A novel approach of sub-seabed CO2 storage in the form of gas hydrate attracts much attention nowadays  . In this technology, the high-permeability sand layers surrounded by the low-permeability mud layers in the shallow sub-seabed sediments are selected as the target geological strata for CO2 storage, because the sand layers can serve as the reservoir, and the mud layers can serve as the overburden and underburden to restrain CO2 leakage. During the injection, CO2 flows into the pore space of the sand layers, and forms CO2 hydrate gradually with the underground water under low temperature and high pressure conditions. As a result, CO2 can be trapped stably inside the solid hydrate, and the risk of CO2 leakage can also be reduced greatly. However, there is also an obstacle for this new technology. After the injection, the permeability of the sand layers near the injection well will drop sharply due to the hydrate formation, which may cause the CO2 flow blockage, and hinder the further CO2 injection. Therefore, in order to store a large amount of CO2 in the sub-seabed sediments by gas hydrate, it is important and essential to choose a proper CO2 injection rate, and ensure CO2 to spread over a wide area after the injection.
Although the previous researchers have conducted a lot of studies on the topic of sub-seabed CO2 storage by gas hydrate, they mainly focused on the lab-scale experiments and simulations  -  . The behaviors of CO2 hydrate formation in the real sub-seabed sediments with two-phase flow still remain unknown, because few investigations have been dedicated to the large-scale simulations for a relatively long injection period measured by month.

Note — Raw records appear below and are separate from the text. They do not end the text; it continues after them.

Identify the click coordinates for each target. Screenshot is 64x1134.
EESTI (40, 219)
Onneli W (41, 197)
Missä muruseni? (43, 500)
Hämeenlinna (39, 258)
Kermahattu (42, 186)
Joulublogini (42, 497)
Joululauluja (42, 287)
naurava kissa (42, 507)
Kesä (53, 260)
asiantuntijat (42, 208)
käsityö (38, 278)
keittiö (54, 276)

For the practical application of this new technology, a numerical simulator incorporated with an integrated model for CO2 hydrate formation in the sand sediments was developed in our previous study  . Then, this simulator was employed to the experimental cases for the determination of the unknown model parameters. In this study, this simulator is applied to the numerical simulations of CO2 injection and CO2 hydrate formation in a large-scale geological model for an injection period as long as 150 days (nearly five months), to estimate CO2 storage capacity in the real sub-seabed sediments by gas hydrate.
2. Numerical Modeling
2.1. Governing Equations
The numerical simulator used in this study was developed by modifying a gas-liquid two-phase flow code, TOUGH + HYDRATE v1.0  . This improved simulator can describe the mass balance for water, gas, hydrate, heat, and CO2 mass fraction in the aqueous phase using the finite difference method. In this simulator, a series of five primary variables (P, T, SA, SG, and ) are solved iteratively by Newton-Raphson Method using five governing equations (mass balance equations for aqueous, gas, and hydrate phases, heat balance equation, and CO2 mass balance equation in the aqueous phase) as below, respectively  :
where is the volume fraction (i.e. saturation) of phase β º A, G, H (m3/m3), is the density of phase β º A, G, H (kg/m3), and is the mass fraction of the component κ º H2O, CO2, hydrate in phase β º A, G, H (kg/kg). is the flux term of phase β º A, G (kg/m3/s), is the diffusion term of phase β º A, G (kg/m3/s), is the source/sink term of phase β º A, G (kg/m3/s), is the specific enthalpy of phase β º A, G (J/kg), and is the specific internal energy of phase β º A, G, H (J/kg). P is the pressure (Pa), T is the absolute temperature (K), and is the composite thermal conductivity (W/m/K). f is the porosity of the porous medium (−), is the density of the porous medium (kg/m3), and is the specific heat capacity of the porous medium (J/kg/K). is the total hydrate formation rate (kg/m3/s), and is the enthalpy change during hydrate formation/dissociation (J/kg). is CO2 dissolution rate in the aqueous phase (kg/m3/s), is the enthalpy change during CO2 dissolution (J/kg), and is CO2 injection rate (kg/m3/s).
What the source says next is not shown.